FIX Bug 26: quantize slot tokens, not padded buffer

The runner was quantizing the padded_hidden (4096 rows) and then taking x_sf[:num_slots] (first 48 rows). This only got scales for expert 0 (the first 48 rows of the padded buffer), not the scales for tokens scattered across padded positions (expert 1 at row 128, etc). Fix: quantize slot_hidden (sorted tokens, num_slots rows) to get correct per-token x_sf, then scatter x_fp4 into padded FP4 buffer for the GEMM. The scale assembly now receives the correct x_sf. Added hidden_fp4 and activated_fp4 padded buffers for FP4 scatter.
2026-05-17 21:24:43 +00:00
parent 4d0b6d889d
commit 7256070dd3
1 changed files with 30 additions and 19 deletions
--- a/vllm/nvfp4_cutedsl.py
+++ b/vllm/nvfp4_cutedsl.py
@@ -166,9 +166,15 @@ class CuTeDSLMoERunner:
                'hidden': torch.zeros(
                    padded_max_slots, self.hidden_size, dtype=torch.bfloat16, device=self.device
                ),
+                'hidden_fp4': torch.zeros(
+                    padded_max_slots, self.hidden_size // 2, dtype=torch.float4_e2m1fn_x2, device=self.device
+                ),
                'activated': torch.zeros(
                    padded_max_slots, self.intermediate_size, dtype=torch.bfloat16, device=self.device
                ),
+                'activated_fp4': torch.zeros(
+                    padded_max_slots, self.intermediate_size // 2, dtype=torch.float4_e2m1fn_x2, device=self.device
+                ),
            })
        self._shared_bufs = CuTeDSLMoERunner._shared_padded_bufs[device_key]
        
@@ -406,35 +412,40 @@ class CuTeDSLMoERunner:
        padded_expert_offsets[1:self.num_experts + 1] = padded_tokens_per_expert.cumsum(0)
        total_padded_slots = padded_expert_offsets[self.num_experts]
        
-        # -- Gather hidden states into slot order, scatter into padded layout --
-        # Each expert's tokens go at [padded_expert_offsets[e], padded_expert_offsets[e] + tokens_per_expert[e])
-        # Padding rows between tokens_per_expert and padded_tokens_per_expert are zero.
+        # -- Gather hidden states into slot order, compute padded_dst --
        slot_hidden = hidden_states[sorted_token_ids]
-        padded_hidden = self._shared_bufs['hidden']
-        padded_hidden.zero_()
-        # scatter: padded_hidden[padded_expert_offsets[expert_assign] + local_row] = slot_hidden
        row_indices = self._row_indices_buf[:num_slots]

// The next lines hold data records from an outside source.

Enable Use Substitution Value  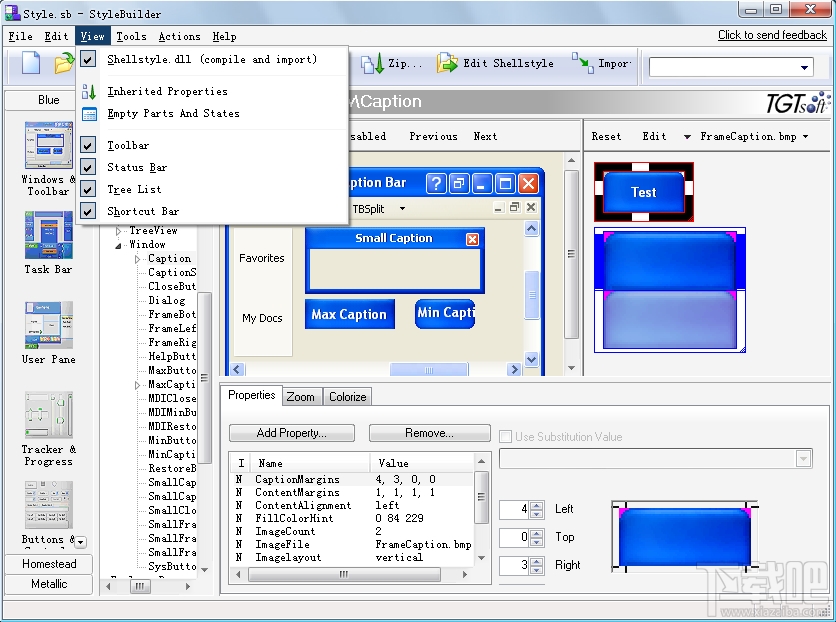coord(506,436)
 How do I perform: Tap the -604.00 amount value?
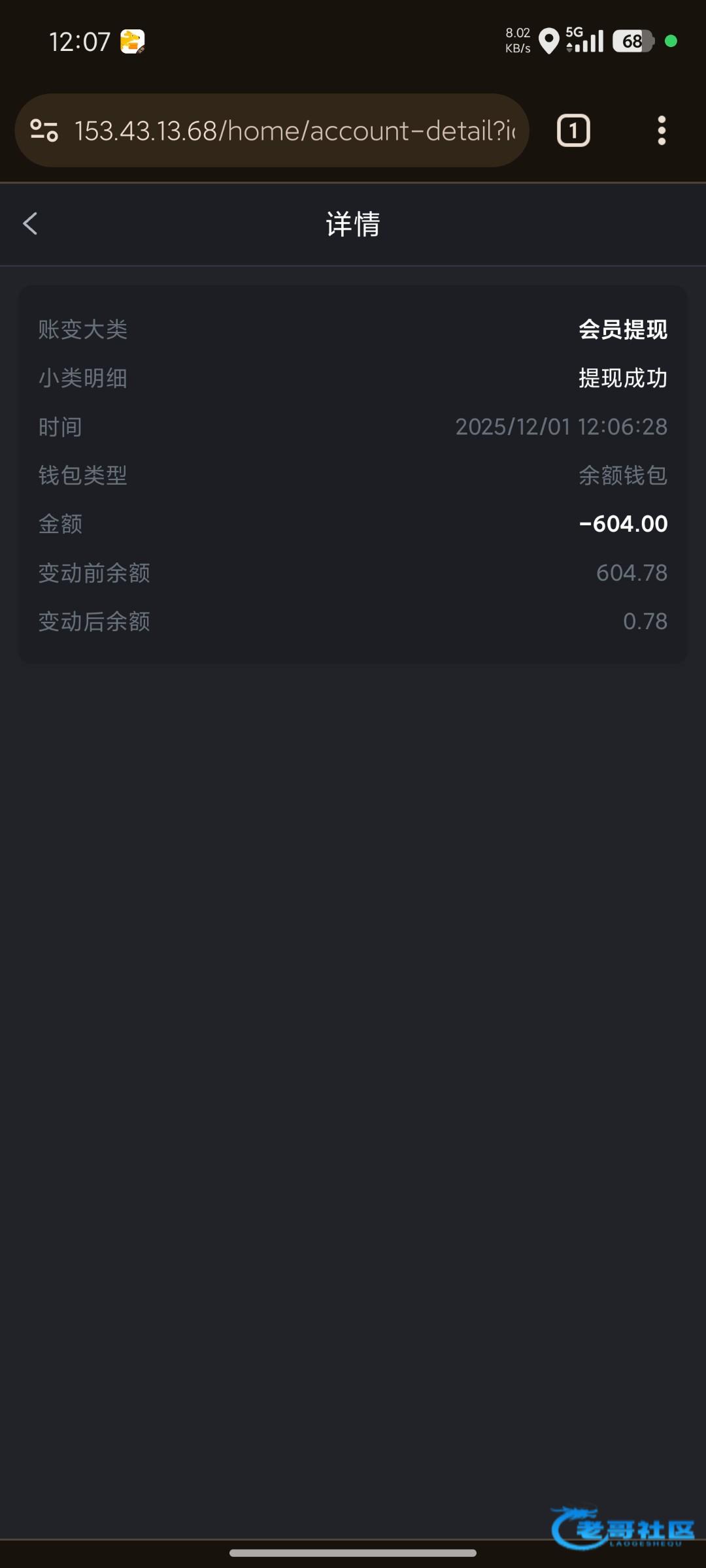(x=623, y=524)
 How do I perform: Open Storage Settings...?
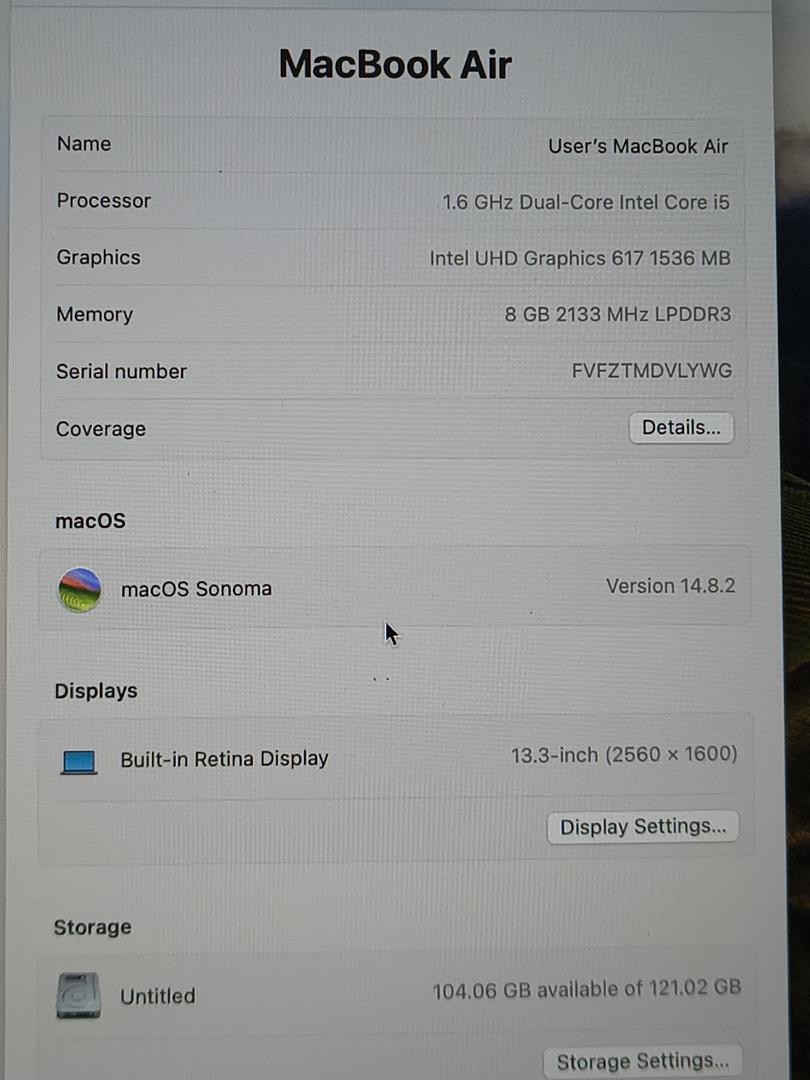click(642, 1061)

        expert_assign = torch.searchsorted(
            expert_offsets[1:], row_indices, right=True
        ).clamp(max=self.num_experts - 1)
        local_row = row_indices - expert_offsets[expert_assign]
        padded_dst = padded_expert_offsets[expert_assign] + local_row
-        padded_hidden[padded_dst] = slot_hidden
        
        # === L1: gate + up ===
-        x_fp4, x_sf = quantize_activation_nvfp4(
-            padded_hidden, self._l1_activation_global_scale
+        # Quantize slot_hidden (sorted tokens), NOT padded_hidden.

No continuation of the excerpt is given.